* Текст *
◇ ◇ ◇

Людей представляй начальнику к зачислению молодых, красивых, развитых, умных и прямо из военной службы, т. е. самых дисциплинированных; если будут хороши, то и на первое время должен дать не 30 руб., а 35 руб., как лучшему. Будут хорошие филеры – будешь сам лучше работать, значит по заслугам и награда».

2

В нашем распоряжении находятся некоторые материалы интимного медниковского архива, как раз те самые «частные» письма, о которых говорит Спиридович. Документы чрезвычайно поучительные, в полном смысле интимные. Все эти жандармские поручики и ротмистры, все эти филеры и оберфилеры писали действительно интимно, не стесняясь, и распоясывались вовсю. Из этих частных писем выбираем сообщения о жандармских тревогах и хлопотах вокруг 1 Мая. Известно, что в 1903-1904 гг. первомайские листовки, исходящие от центральных партийных органов, печатались за границей, и затем огромные транспорты переправлялись через границу, в разных пунктах и, между прочим, через Финляндию. В конце марта-начале апреля (1903 г.) начинает тревожиться жандармский офицер, посаженный в Выборг. 3 апреля 1903 г. он пишет «глубокоуважаемому Евстратию Павловичу» на условном блатном наречии: «Местная торговля (торговлю надо дешифрировать, как революционную работу) здесь обширная, но, насколько она соприкасается с общей, без внутреннего освещения сказать трудно. Сергей Васильевич (т. е. Зубатов) говорил, что можно пока {174} заняться и местными делами, но особенно увлекаться ими не рекомендовал. Як. Григ. слышал, что из нашей страны к нему везут пудов 20 товару, хорошо было бы его перекупить, только средства наши малы. Может быть, дадите какой-нибудь добрый совет. Садовник мой кое-что пишет, но я не могу сказать, чтобы это было существенно». Товар – это транспорт первомайских прокламаций. Но выборгский розыскной пункт был очень скудно обставлен, не было сотрудников и было мало филеров. Потому и перехватить («перекупить») транспорт не удалось.

◇ ◇ ◇

* Сохранённые записи *

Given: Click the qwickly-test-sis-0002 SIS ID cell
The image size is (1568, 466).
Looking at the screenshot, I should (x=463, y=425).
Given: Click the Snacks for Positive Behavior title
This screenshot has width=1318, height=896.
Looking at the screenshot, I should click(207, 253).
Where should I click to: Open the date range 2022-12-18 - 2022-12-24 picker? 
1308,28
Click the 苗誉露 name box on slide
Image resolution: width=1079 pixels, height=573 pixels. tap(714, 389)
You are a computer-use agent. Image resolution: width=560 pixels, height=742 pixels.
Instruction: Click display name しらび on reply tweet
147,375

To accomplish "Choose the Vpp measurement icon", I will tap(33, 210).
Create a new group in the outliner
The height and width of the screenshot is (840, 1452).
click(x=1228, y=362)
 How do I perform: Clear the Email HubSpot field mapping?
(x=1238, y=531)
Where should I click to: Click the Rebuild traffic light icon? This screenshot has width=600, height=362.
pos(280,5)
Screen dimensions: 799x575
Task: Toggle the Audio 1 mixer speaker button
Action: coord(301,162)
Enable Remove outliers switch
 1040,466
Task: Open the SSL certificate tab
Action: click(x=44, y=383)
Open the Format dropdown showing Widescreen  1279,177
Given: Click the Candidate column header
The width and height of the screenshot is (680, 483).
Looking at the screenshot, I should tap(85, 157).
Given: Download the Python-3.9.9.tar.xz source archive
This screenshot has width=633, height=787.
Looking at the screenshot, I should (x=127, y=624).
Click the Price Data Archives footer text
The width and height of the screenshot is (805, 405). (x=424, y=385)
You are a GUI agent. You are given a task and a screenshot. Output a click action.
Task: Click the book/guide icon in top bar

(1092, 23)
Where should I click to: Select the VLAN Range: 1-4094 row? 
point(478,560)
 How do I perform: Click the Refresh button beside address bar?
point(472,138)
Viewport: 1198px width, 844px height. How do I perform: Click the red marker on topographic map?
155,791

◇ ◇ ◇

* Что сделать *
Ответьте коротко на вопросы по тексту:
(a) Сколько рублей на первое время нужно дать хорошему новому филеру вместо 30?
(b) Какого числа жандармский офицер из Выборга написал Евстратию Павловичу?
(c) Что в этом письме скрыто за словом «товар»?

* Результат *
(a) 35 рублей.
(b) 3 апреля 1903 года.
(c) Транспорт первомайских прокламаций.